Markets and marketing
While Sophie may have no reason to look at what she is doing in terms of markets and isolated moments of exchange, the salesman certainly does, and so does the corporation that stands behind him.
I want to focus on one particular actor, or aspect, of the corporation, which Miller also discusses: the marketing and advertising functions and departments. They make an interesting test case for my line of discussion because they differ from the kinds of disentanglements that Gallon is talking about. Gallon’s examples are largely technocratic: there are experts who become strategic at certain moments of framing because they can produce knowledges of what events in the world should properly be linked (causally, as consequences) to events within market frames.Marketing, I want to argue, is a framing process, and one that involves strategic disentanglements, but it is based on quite other kinds of knowledges. These are interpretative, cultural knowledges that should look and behave more as in Miller’s examples, yet also have to be understood within a framework of instrumental rationality. My example is about marketing strategies (Slater 2002, 2003). When advertising and marketing agents devise marketing strategies they aim to produce definitions of objects that simultaneously accomplish two interlinked goals: they must make sense in terms of relations of consumption and they must look capable of achieving profitable positions in relation to other products (relations of competition, the marketplace). The object has to be produced conceptually before the various branches of the sales effort are deployed to try and produce it socially A product concept is therefore the basis for strategic action. In this conceptual production, it is very hard to separate out cultural and economic issues; indeed, marketers spend a lot of their time explicitly connecting them.
In global terms, this is simply because culture becomes the object of technical rationality. The marketer treats relations of consumption - the embeddedness of the object in a world - as the object of profitable intervention: can this object be made meaningful and desirable within specific social relations. The calculative, disentangling question is: can this object be culturally entangled? Gan it be defined and represented in terms of consumer lifeworlds? And this requires deep cultural knowledges of the objectified other. It is not necessarily empirically correct knowledge (advertisers may be wrong, and infamously can never really know when they are wrong), but it must be knowledge that makes sense to the marketers as a cultural embedding of the product, and which therefore makes sense as a strategy for marketing (it makes sense in terms of uses, users and the materiality of the object itself).However, this is only part of the story Cultural and economic thinking are inseparable in a deeper sense: they are analytically opposite sides of the same coin in a way that marketers are aware of at every moment. When I define an object in cultural terms I am also defining it competitively and vice versa. To use an example from a previous paper: to define Johnson’s baby oil (this was a strategy exercise) as an eye-makeup remover rather than a facial cleanser means to relate different aspects of the same object to different social practices (cosmetics versus health care) enacted by different social actors (in this case younger versus older women). At the very same moment, to be selling a makeup remover rather than a cleanser is also to enter into different markets, because each object is competitive with different products. Any definition of the product makes it more or less substitutable for another product. This is conventionally what we mean by a particular ‘market’. The boundaries of a market are defined by what is perceived as substitutable for what, and by whom.
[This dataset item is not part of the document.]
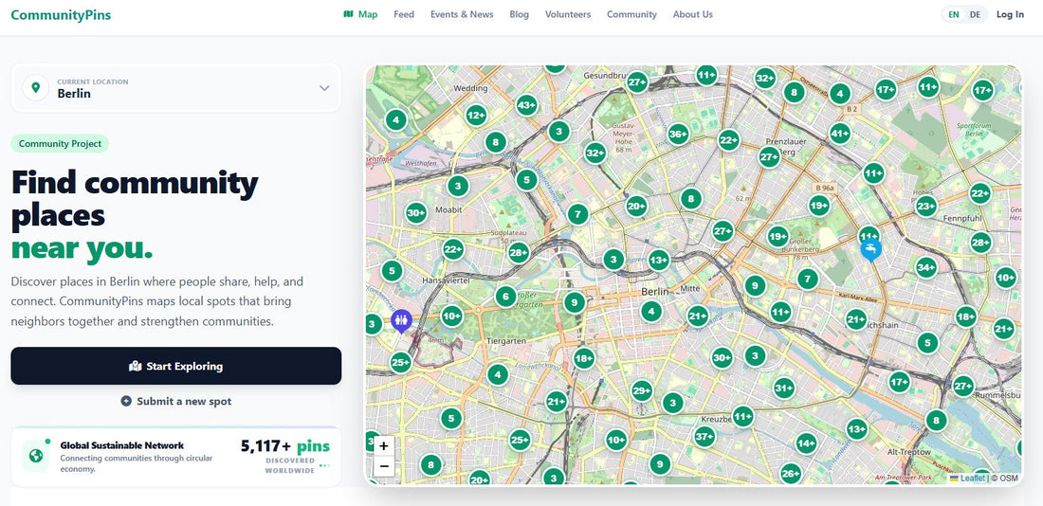
Task: Expand the current location chevron
Action: 324,88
It is an act of social categorization, but one in which the categories as well as assignments are constantly renegotiated, redefined and intensively battled over. This is basically what marketing is: defining the product in such a way as to position it within the competitively optimum definition of a market as well as the most culturally entangled relations of consumption.That is to say, marketing is not only about competition within markets, within given structures. It is a competition over the structures of markets and market relations themselves. The cultural calculations of marketers are attempts to frame and stabilize objects as given individual items, which then compete with other objects in rationalizable ways. They are, if you will, disentangled from the broad range of social relations to be isolated as individual, transactable entities. This attempt (more often than not a failure from any individual firm’s point of view) is strategic: every firm wants to redefine the boundaries of markets by reframing goods. That is how they compete. They aim at a profitable stabilization of the market, but they do this by persistently destabilizing it. Finally, the disentanglements they attempt to effect are precisely not a disembedding, in the sense of a separation of economy from culture. Rather, it is a specific instrumentalizing of culture in order to profit by a very specific form of transaction.
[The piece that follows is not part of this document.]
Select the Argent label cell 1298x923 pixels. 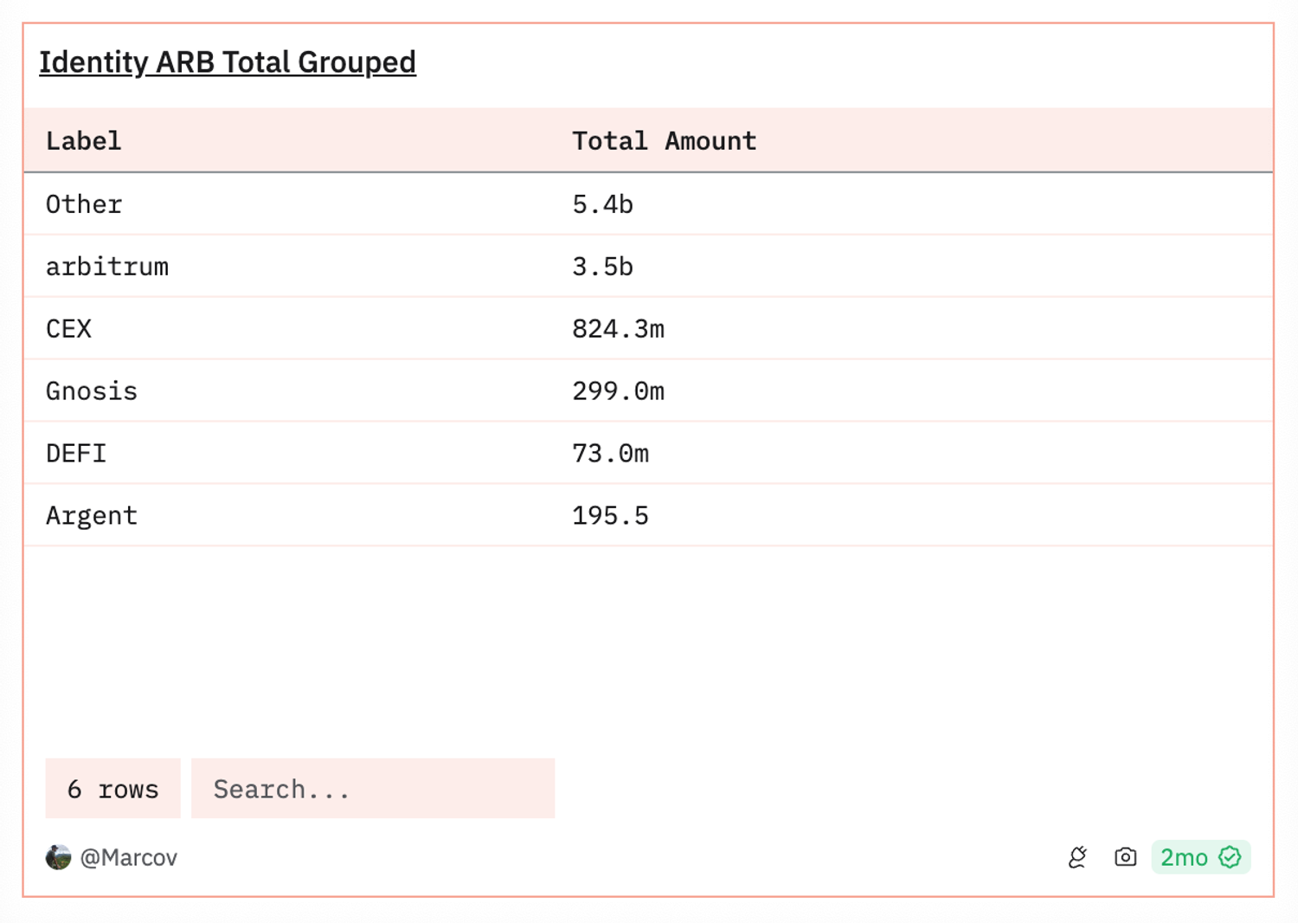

In fact, one can think of marketing as playing another, more complex framing role, something beyond even the framing of objects, hence of market structures. Marketing is not just one of the many framing technologies through which markets are defined. It also tries to act as something like a meta-technology, a technology that tries to manage or orchestrate the technologies of cultural framing. It orchestrates such commercial technologies as pricing, design, packaging, consumer education and so on in such a way as to manage people’s framing of goods in relation to commerce. As noted earlier, in the act of buying and consuming, I may think of myself as only minimally engaged with markets or commodities at all; I may largely frame my actions in terms of the meaningful constitution of everyday life. Marketing employs a range of technologies that individually and together establish commercial frames in the first place; it tries not only to produce specific market structures, but also to impose the very idea of a market and of commerce in relation to other object relations.